(TRY IT) Reproduce only the lines that begin at the line with "Screen dimensions: 629x400" and run to the end of the entries; omit every picture.

(MATERIAL FOR THE TASK)
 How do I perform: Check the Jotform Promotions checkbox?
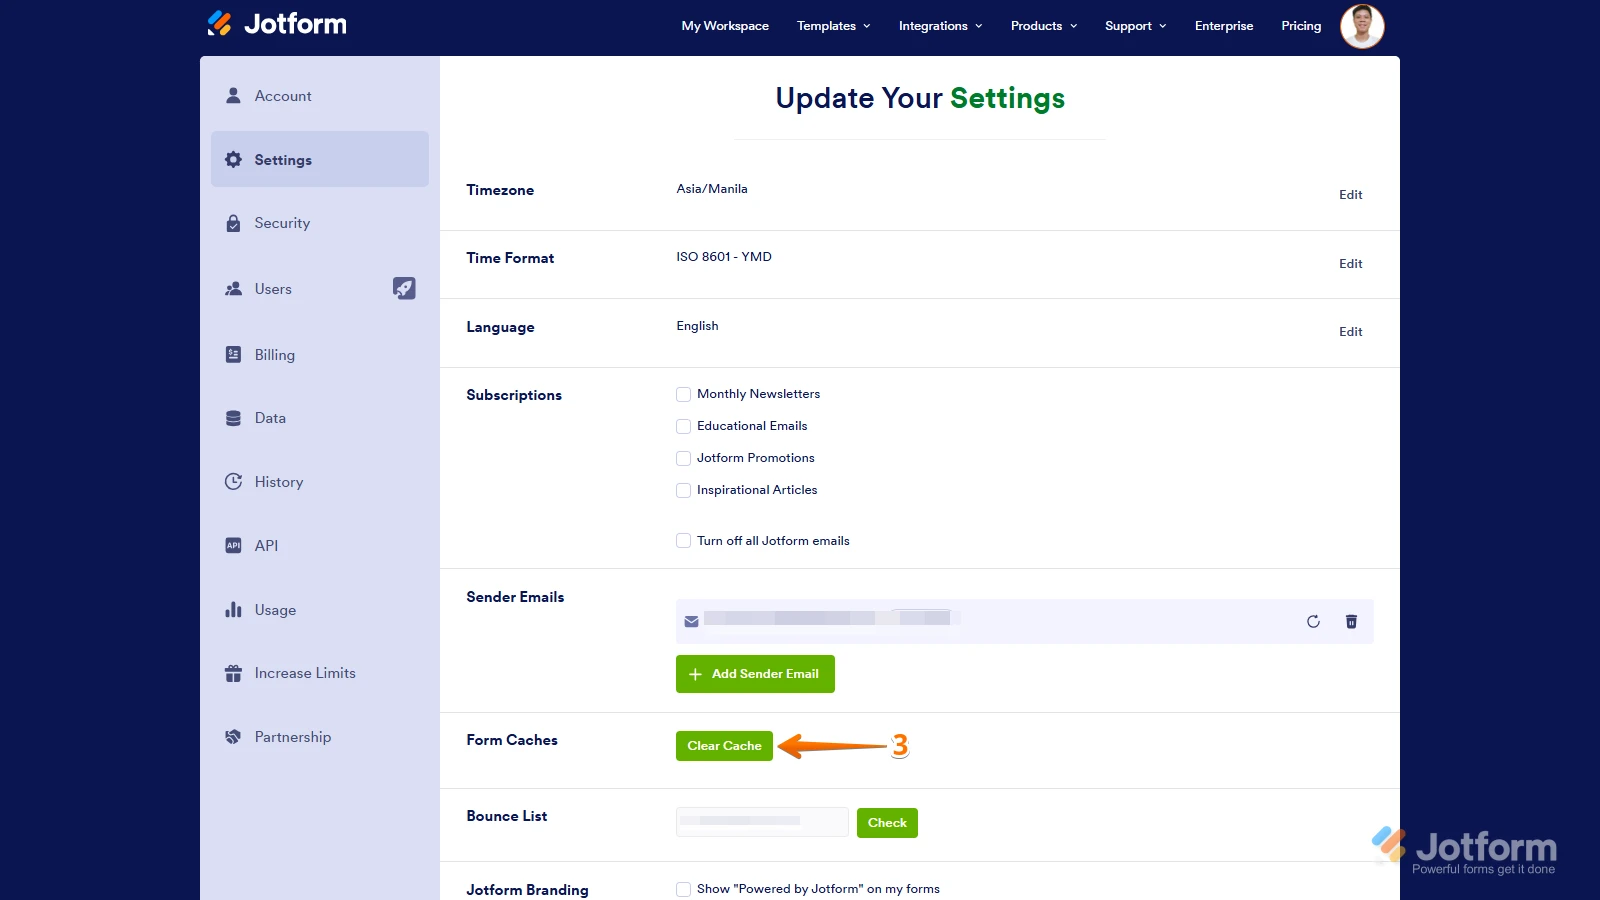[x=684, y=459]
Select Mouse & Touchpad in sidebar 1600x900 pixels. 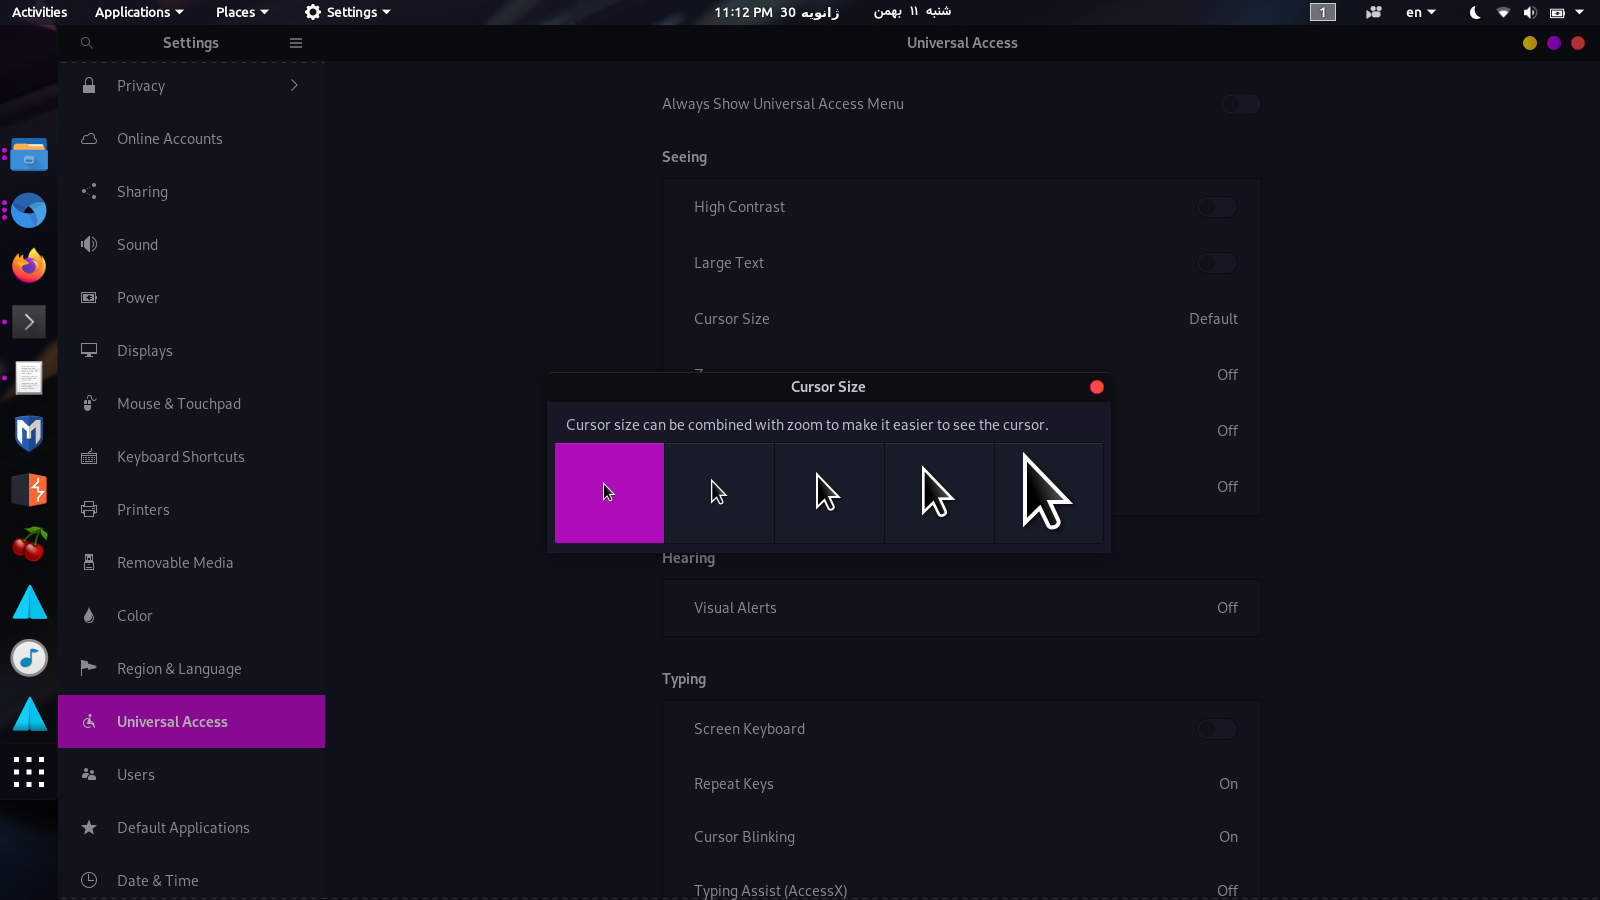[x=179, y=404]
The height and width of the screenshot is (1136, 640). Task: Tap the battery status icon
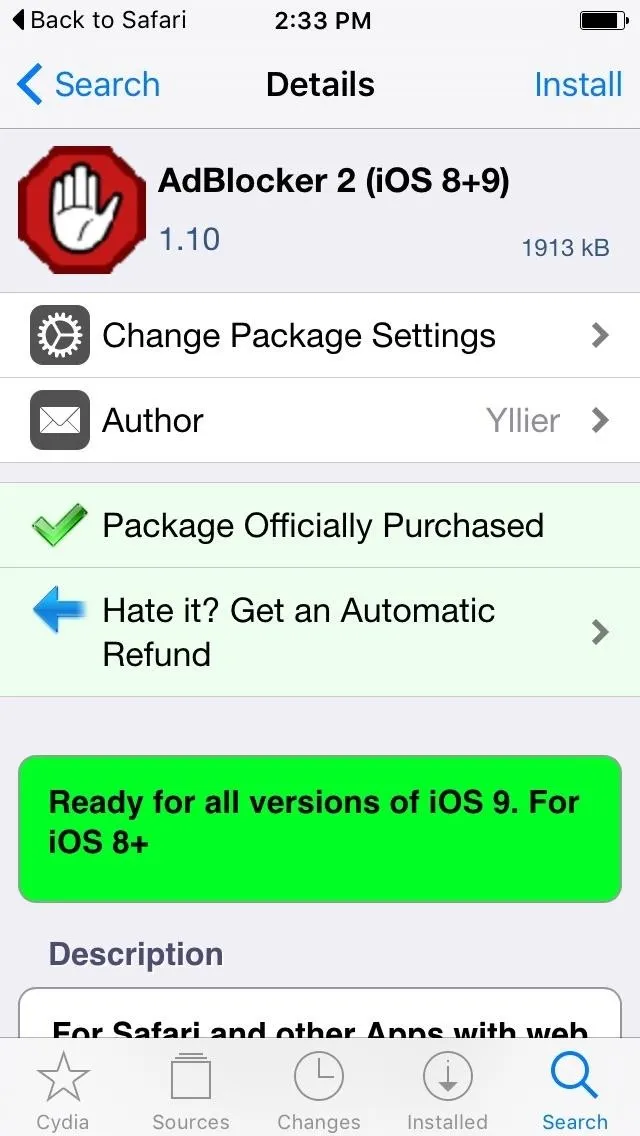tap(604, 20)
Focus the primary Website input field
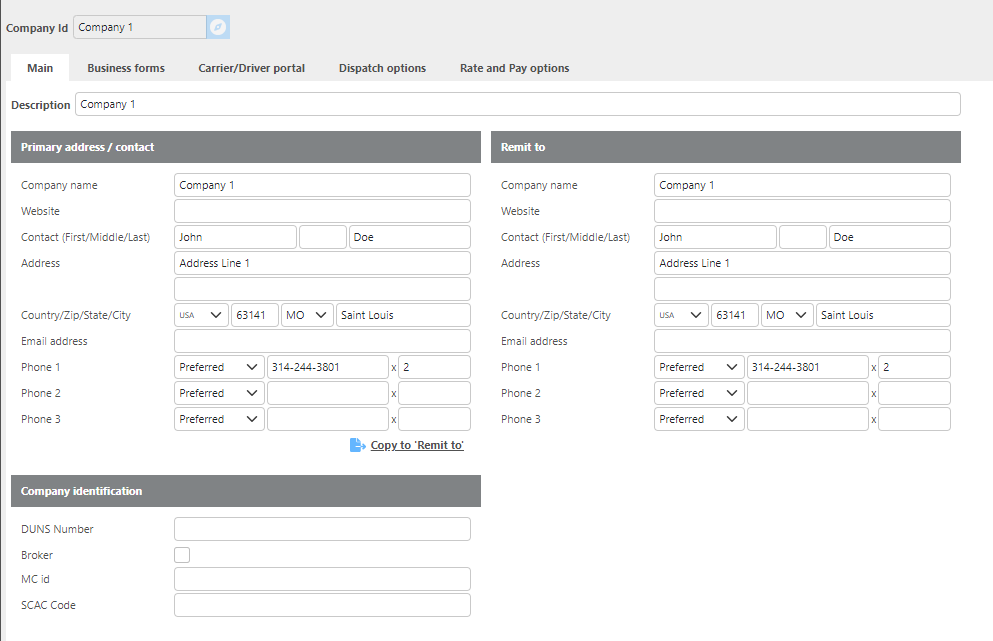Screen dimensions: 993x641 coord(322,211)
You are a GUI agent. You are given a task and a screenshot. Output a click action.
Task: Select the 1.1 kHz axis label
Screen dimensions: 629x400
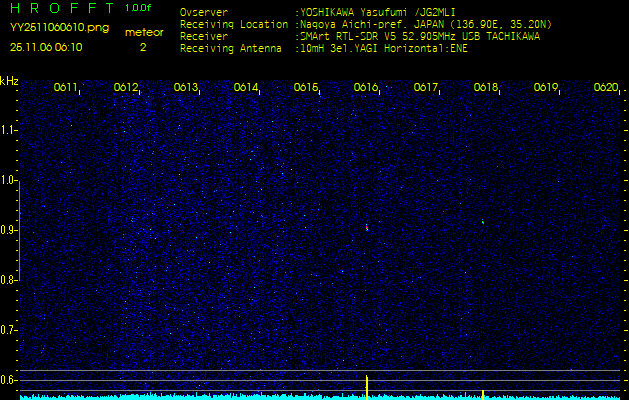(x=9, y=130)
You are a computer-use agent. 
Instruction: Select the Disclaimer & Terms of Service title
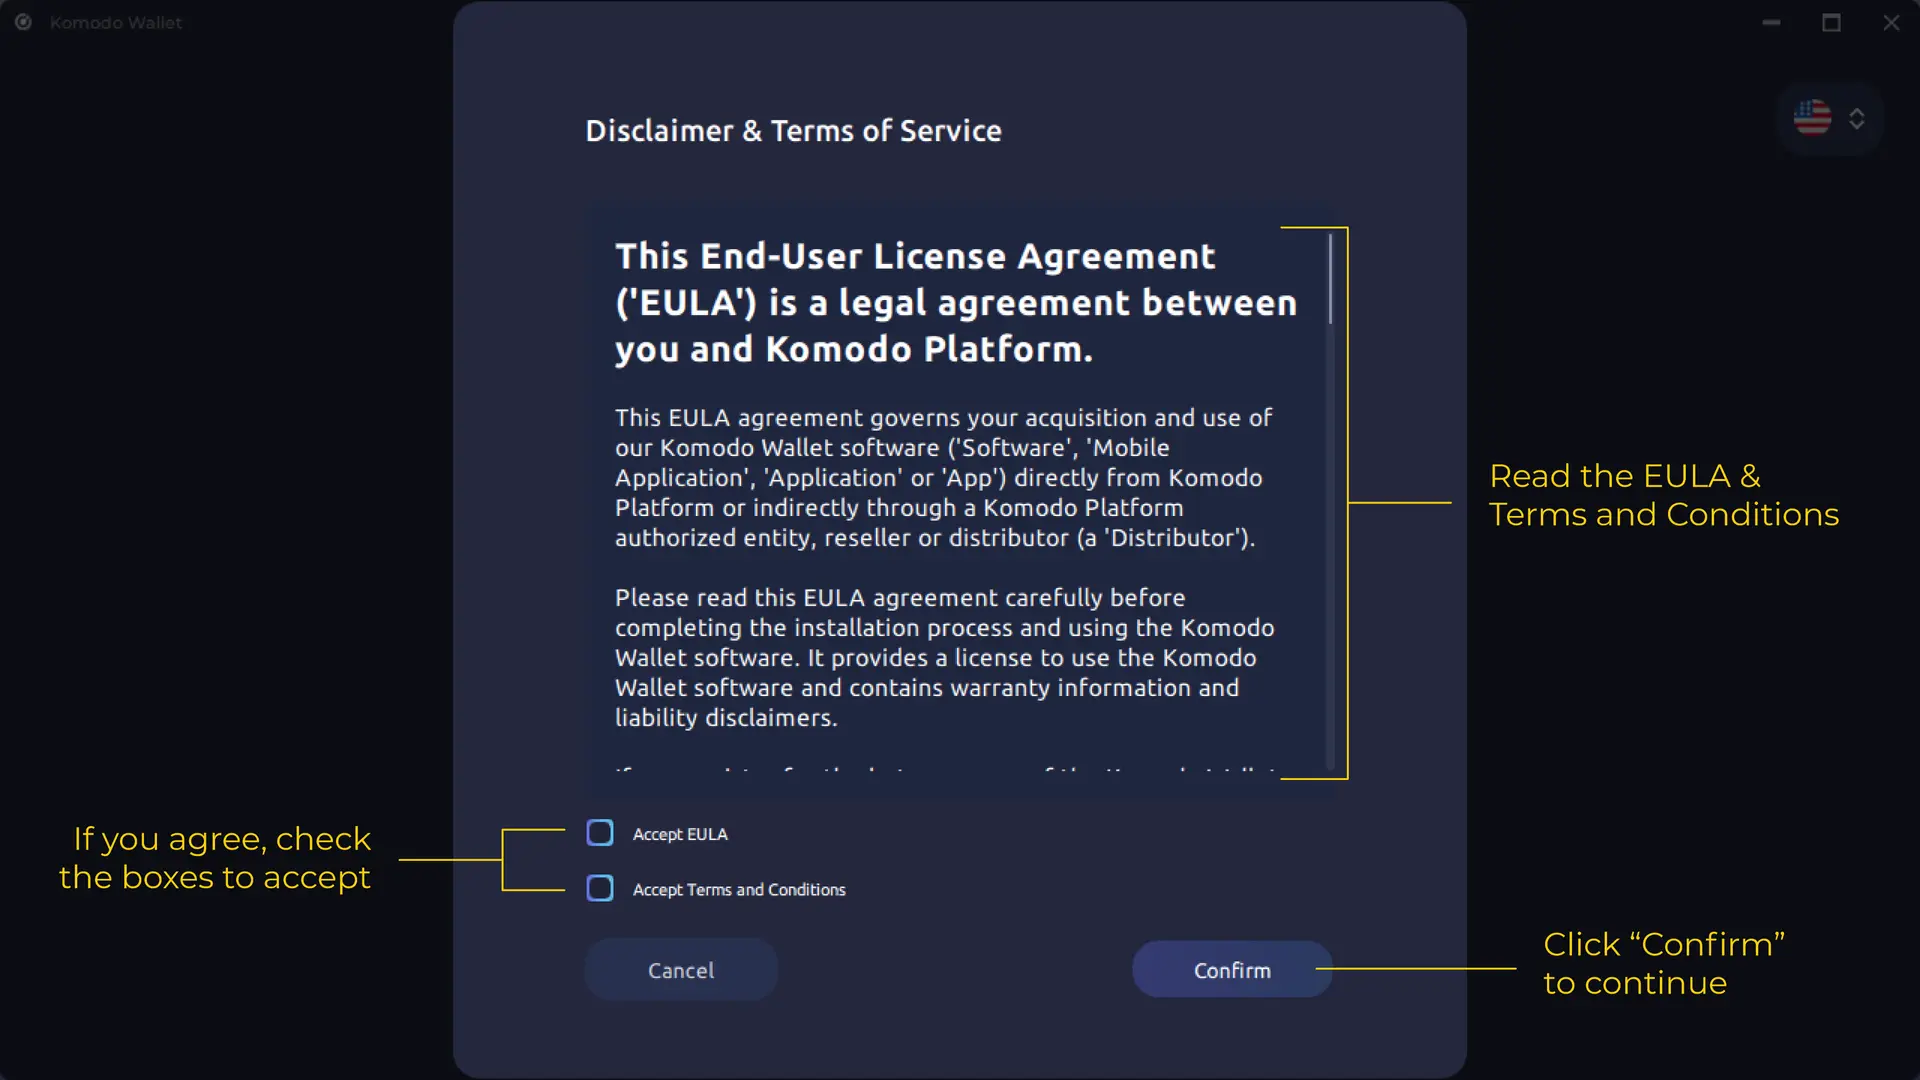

(SOLUTION)
Screen dimensions: 629x400
(x=9, y=130)
You are a computer-use agent. 
Instruction: Select the Disclaimer & Terms of Service title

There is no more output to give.